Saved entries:
━━━━━━
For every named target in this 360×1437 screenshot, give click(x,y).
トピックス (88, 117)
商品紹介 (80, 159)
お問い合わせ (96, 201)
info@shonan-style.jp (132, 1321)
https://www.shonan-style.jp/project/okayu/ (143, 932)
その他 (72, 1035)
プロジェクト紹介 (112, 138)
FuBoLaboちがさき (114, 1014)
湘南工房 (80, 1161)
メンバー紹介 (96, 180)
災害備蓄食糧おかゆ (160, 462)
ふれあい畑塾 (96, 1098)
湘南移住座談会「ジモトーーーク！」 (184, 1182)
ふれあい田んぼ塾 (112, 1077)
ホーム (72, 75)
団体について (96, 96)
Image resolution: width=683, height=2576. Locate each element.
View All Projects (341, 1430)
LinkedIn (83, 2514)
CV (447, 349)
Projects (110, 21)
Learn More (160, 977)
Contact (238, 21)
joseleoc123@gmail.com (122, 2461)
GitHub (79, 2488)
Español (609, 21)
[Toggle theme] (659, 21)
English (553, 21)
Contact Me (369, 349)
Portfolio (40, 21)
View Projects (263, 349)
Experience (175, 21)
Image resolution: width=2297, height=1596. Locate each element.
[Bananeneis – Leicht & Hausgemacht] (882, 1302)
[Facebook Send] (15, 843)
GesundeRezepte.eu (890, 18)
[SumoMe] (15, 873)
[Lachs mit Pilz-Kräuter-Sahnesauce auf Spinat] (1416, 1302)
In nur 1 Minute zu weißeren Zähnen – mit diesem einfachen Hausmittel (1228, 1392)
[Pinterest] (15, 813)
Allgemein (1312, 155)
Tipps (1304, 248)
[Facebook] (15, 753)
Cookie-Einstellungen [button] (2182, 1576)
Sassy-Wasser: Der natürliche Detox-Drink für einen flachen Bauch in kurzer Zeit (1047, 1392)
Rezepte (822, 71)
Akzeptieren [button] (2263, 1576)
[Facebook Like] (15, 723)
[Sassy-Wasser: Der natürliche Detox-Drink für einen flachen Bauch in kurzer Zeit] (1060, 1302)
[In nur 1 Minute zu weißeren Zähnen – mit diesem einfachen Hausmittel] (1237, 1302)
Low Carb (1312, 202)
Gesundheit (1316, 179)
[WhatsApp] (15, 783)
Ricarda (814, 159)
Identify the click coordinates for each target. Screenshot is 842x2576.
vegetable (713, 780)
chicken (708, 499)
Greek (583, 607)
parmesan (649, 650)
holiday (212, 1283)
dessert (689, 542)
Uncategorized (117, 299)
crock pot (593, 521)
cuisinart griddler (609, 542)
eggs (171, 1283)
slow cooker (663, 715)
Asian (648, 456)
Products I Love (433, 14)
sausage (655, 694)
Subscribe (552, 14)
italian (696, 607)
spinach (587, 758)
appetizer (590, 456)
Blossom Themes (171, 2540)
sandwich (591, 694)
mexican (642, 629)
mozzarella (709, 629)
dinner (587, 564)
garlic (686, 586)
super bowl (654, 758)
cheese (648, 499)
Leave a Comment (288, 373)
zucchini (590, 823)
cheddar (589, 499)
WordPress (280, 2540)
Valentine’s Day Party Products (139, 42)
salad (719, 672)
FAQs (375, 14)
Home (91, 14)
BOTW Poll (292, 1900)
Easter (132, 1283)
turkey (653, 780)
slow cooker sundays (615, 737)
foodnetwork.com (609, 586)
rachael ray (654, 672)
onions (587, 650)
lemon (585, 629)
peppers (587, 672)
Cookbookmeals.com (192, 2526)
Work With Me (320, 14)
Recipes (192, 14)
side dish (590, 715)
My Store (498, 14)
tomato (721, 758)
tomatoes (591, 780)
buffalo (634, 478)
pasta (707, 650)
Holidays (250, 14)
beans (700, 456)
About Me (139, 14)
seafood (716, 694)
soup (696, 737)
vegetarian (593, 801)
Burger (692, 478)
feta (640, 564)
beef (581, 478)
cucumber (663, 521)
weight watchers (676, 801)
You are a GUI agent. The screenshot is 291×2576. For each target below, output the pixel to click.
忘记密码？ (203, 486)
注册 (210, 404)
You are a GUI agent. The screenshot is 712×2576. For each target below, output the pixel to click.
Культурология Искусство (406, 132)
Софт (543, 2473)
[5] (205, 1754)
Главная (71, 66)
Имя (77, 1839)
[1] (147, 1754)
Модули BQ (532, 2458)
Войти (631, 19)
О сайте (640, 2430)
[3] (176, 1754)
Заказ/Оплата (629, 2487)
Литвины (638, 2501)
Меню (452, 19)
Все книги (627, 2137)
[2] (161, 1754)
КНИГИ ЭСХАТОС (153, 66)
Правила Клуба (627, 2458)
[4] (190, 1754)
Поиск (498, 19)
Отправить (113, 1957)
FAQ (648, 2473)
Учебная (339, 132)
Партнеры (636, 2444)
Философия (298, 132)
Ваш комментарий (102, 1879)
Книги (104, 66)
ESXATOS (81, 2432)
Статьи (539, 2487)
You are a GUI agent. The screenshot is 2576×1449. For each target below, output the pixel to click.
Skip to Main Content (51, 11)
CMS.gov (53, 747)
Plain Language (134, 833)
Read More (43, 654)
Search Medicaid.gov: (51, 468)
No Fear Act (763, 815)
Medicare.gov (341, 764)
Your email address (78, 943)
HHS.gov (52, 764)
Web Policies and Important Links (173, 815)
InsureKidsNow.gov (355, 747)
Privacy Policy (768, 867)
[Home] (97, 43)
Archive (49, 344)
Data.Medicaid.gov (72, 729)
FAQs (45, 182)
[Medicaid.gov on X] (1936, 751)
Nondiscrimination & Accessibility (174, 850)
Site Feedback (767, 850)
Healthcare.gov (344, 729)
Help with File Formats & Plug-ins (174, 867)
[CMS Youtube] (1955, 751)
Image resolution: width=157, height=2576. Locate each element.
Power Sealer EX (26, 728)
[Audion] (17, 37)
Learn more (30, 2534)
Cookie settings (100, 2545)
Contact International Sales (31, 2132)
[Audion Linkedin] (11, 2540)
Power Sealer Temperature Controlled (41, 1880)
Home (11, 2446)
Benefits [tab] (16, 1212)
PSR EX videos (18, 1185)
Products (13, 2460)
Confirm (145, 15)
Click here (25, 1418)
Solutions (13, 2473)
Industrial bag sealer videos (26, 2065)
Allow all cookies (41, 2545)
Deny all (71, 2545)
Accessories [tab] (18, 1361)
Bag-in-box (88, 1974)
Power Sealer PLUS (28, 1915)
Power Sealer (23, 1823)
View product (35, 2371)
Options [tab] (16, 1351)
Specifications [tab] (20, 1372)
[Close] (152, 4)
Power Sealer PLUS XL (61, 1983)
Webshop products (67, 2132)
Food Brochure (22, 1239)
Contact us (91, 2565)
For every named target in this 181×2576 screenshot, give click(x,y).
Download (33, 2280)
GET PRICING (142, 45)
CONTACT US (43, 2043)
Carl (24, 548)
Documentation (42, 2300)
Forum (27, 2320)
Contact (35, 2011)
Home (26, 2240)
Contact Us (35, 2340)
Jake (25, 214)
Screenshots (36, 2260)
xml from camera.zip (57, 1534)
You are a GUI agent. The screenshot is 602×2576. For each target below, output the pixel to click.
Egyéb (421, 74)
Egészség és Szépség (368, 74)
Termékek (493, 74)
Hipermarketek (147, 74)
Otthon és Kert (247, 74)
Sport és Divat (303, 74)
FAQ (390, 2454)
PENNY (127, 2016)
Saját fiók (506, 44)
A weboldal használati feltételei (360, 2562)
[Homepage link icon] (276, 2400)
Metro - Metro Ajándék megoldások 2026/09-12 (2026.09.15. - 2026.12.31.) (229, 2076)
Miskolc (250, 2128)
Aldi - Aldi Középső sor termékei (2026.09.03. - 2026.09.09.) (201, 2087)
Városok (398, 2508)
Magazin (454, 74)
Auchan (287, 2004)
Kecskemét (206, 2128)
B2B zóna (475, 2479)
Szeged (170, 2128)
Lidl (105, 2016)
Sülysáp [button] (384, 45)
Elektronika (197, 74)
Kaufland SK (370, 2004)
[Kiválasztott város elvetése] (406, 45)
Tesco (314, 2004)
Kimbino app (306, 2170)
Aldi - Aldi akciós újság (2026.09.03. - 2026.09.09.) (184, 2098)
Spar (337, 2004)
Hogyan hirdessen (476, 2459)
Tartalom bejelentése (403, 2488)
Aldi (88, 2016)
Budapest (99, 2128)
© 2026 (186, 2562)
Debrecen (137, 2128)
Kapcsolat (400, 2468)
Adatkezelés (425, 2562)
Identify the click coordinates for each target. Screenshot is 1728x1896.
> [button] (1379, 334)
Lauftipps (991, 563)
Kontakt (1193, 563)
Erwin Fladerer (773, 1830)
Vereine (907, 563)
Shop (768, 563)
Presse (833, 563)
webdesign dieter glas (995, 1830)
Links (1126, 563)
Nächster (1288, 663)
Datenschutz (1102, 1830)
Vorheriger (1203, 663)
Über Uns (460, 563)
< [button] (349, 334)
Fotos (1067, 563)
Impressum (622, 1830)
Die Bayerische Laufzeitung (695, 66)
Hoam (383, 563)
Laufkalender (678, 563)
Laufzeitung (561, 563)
━━━━━━
* Exercise instructions
Rewrite the entries from the line containing "CV (447, 349)" down to the line containing "crock pot (593, 521)", changing "Facebook" to "Meta" and leaving everything else as it is.

* Full answer
CV (447, 349)
Projects (110, 21)
Learn More (160, 977)
Contact (238, 21)
joseleoc123@gmail.com (122, 2461)
GitHub (79, 2488)
Español (609, 21)
[Toggle theme] (659, 21)
English (553, 21)
Contact Me (369, 349)
Portfolio (40, 21)
View Projects (263, 349)
Experience (175, 21)
Image resolution: width=2297, height=1596. Locate each element.
[Bananeneis – Leicht & Hausgemacht] (882, 1302)
[Meta Send] (15, 843)
GesundeRezepte.eu (890, 18)
[SumoMe] (15, 873)
[Lachs mit Pilz-Kräuter-Sahnesauce auf Spinat] (1416, 1302)
In nur 1 Minute zu weißeren Zähnen – mit diesem einfachen Hausmittel (1228, 1392)
[Pinterest] (15, 813)
Allgemein (1312, 155)
Tipps (1304, 248)
[Meta] (15, 753)
Cookie-Einstellungen [button] (2182, 1576)
Sassy-Wasser: Der natürliche Detox-Drink für einen flachen Bauch in kurzer Zeit (1047, 1392)
Rezepte (822, 71)
Akzeptieren [button] (2263, 1576)
[Meta Like] (15, 723)
[Sassy-Wasser: Der natürliche Detox-Drink für einen flachen Bauch in kurzer Zeit] (1060, 1302)
[In nur 1 Minute zu weißeren Zähnen – mit diesem einfachen Hausmittel] (1237, 1302)
Low Carb (1312, 202)
Gesundheit (1316, 179)
[WhatsApp] (15, 783)
Ricarda (814, 159)
Identify the click coordinates for each target. Screenshot is 842x2576.
vegetable (713, 780)
chicken (708, 499)
Greek (583, 607)
parmesan (649, 650)
holiday (212, 1283)
dessert (689, 542)
Uncategorized (117, 299)
crock pot (593, 521)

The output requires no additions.